Hydrophobic, ionically conductive, self-adhesive and fully recyclable eutectogels for stretchable wearable sensors and triboelectric nanogenerators

Abstract

Eutectogels synthesized from deep eutectic solvents (DESs) have emerged as promising materials for flexible electronics due to their environmentally benign fabrication and multifunctional attributes. However, their practical use is hindered by inherent limitations such as pronounced hydrophilicity, suboptimal environmental adaptability, dependence on chemical initiators, and limited recyclability. Here, we report a novel strategy for fabricating hydrophobic eutectogels by exploiting the spontaneous ring-opening polymerization of thioctic acid within a polymerizable hydrophobic DES matrix to construct a dynamic polymer network. Further enhancement is achieved by integrating polymerizable ionic liquid monomers and microcrystalline cellulose via a synergistic combination of chemical and physical crosslinking, resulting in a robust hybrid network.
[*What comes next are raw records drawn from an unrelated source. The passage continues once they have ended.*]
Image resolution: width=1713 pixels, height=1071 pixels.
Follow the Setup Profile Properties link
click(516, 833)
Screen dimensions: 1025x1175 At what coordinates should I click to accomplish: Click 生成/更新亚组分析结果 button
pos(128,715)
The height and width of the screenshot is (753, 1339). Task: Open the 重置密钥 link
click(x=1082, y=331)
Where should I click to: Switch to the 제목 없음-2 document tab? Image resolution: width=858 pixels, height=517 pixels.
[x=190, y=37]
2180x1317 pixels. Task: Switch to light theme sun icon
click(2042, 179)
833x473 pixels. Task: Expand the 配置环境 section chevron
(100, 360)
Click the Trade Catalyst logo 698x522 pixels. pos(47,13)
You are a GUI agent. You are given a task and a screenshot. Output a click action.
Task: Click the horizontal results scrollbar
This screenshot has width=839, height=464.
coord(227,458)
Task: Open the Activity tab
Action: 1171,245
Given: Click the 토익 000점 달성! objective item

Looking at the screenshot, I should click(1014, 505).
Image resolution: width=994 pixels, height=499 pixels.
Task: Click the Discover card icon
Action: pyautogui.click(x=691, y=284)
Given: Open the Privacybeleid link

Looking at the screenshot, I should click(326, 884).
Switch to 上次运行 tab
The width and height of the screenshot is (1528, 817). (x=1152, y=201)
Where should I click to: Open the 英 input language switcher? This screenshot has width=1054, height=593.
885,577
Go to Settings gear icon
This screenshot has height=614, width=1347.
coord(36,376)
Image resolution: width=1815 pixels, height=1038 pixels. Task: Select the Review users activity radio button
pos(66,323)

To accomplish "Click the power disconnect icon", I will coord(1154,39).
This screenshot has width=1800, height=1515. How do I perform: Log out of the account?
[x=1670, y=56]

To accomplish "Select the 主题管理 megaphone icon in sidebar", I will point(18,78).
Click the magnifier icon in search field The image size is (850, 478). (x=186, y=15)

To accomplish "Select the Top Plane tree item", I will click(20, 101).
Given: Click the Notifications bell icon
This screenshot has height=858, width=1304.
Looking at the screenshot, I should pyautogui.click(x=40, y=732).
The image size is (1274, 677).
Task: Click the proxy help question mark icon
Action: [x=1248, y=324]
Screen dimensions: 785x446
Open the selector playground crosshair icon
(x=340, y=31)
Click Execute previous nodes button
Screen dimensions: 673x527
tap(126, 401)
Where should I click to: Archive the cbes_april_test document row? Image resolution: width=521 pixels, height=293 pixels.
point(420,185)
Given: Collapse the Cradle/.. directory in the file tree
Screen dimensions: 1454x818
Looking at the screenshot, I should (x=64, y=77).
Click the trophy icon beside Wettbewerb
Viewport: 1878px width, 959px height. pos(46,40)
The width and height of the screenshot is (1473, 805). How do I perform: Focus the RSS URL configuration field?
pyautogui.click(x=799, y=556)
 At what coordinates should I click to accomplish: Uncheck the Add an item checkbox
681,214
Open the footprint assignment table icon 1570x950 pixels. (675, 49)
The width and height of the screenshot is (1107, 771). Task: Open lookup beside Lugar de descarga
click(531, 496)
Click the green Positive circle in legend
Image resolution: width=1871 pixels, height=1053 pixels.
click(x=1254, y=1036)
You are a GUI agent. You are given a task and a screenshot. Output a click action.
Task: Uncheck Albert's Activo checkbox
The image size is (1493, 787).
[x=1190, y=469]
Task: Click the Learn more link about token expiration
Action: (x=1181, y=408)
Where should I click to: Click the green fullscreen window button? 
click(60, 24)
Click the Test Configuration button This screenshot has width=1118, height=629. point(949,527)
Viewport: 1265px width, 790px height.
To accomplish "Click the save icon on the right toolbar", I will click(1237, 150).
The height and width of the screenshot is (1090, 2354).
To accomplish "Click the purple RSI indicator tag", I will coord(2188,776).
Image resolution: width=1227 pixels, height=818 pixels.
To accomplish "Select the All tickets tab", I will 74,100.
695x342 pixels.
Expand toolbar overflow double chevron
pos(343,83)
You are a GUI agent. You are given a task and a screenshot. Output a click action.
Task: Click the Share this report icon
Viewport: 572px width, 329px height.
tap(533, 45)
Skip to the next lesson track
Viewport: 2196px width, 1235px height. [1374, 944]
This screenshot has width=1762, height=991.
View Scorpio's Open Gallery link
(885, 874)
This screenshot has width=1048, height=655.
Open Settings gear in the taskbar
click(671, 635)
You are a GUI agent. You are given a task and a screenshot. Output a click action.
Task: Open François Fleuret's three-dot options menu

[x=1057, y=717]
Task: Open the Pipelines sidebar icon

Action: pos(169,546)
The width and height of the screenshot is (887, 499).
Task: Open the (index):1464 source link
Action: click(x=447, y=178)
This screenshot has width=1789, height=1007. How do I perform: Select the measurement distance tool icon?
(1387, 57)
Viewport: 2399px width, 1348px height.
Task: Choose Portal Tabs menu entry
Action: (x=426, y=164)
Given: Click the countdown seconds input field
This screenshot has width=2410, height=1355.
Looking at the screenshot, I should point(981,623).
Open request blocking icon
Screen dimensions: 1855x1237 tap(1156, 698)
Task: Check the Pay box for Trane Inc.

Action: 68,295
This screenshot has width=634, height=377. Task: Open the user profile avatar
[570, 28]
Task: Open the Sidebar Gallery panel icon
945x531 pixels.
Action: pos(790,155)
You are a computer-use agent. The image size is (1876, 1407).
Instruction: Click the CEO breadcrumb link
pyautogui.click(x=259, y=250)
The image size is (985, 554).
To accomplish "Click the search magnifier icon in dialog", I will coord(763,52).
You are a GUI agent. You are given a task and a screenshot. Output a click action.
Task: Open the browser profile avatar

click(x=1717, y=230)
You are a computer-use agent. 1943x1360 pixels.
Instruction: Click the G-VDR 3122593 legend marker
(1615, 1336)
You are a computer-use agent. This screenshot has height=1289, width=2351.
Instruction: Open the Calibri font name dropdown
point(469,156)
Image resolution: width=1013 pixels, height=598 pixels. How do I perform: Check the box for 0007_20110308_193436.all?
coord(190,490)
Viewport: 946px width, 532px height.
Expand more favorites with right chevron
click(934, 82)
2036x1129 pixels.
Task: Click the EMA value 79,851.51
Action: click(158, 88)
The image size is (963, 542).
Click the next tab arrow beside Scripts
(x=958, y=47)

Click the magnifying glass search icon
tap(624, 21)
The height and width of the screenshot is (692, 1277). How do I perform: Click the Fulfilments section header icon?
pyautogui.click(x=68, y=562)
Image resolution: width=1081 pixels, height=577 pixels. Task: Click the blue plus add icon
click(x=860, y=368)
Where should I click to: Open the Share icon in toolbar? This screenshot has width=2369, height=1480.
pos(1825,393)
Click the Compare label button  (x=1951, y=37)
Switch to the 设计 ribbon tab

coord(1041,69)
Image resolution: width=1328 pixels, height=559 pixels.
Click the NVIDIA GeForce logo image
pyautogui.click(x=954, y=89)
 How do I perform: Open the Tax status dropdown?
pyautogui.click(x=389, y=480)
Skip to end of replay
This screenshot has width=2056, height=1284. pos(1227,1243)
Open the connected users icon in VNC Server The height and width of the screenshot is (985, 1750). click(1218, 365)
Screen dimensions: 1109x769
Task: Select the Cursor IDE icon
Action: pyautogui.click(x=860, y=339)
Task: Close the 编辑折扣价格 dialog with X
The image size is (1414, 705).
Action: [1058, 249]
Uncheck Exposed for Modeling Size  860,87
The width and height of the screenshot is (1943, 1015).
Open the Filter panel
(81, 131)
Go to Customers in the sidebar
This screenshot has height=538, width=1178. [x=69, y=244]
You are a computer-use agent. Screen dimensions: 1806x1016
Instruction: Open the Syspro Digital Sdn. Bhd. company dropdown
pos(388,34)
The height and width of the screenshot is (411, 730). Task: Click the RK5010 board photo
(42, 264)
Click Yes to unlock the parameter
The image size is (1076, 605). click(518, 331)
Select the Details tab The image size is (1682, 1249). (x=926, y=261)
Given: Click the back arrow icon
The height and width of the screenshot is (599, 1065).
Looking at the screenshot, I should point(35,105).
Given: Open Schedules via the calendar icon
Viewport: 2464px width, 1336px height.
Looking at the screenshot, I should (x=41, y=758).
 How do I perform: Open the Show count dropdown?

The resultant eutectogels exhibit outstanding mechanical flexibility, underwater self-adhesion, and full-component recyclability. Notably, the dynamic ionic conductive network imparts highly sensitive and stable electrical responses when the eutectogel is employed as a strain sensor, exhibiting a gauge factor of 1.04 at deformations below 600% and a significantly enhanced gauge factor of 2.63 at higher deformations, while capable of detecting strains as low as 0.1%. This exceptional sensitivity and performance remain consistent even after 1200 cyclic tests. Moreover, a eutectogel-based triboelectric nanogenerator delivers an output voltage of up to 120 V, efficiently harvesting mechanical energy to power an array of 120 LEDs. These findings underscore the potential of the developed eutectogels as high-performance materials for wearable electronics, smart sensing, and sustainable energy conversion, paving the way for next-generation flexible electronic systems.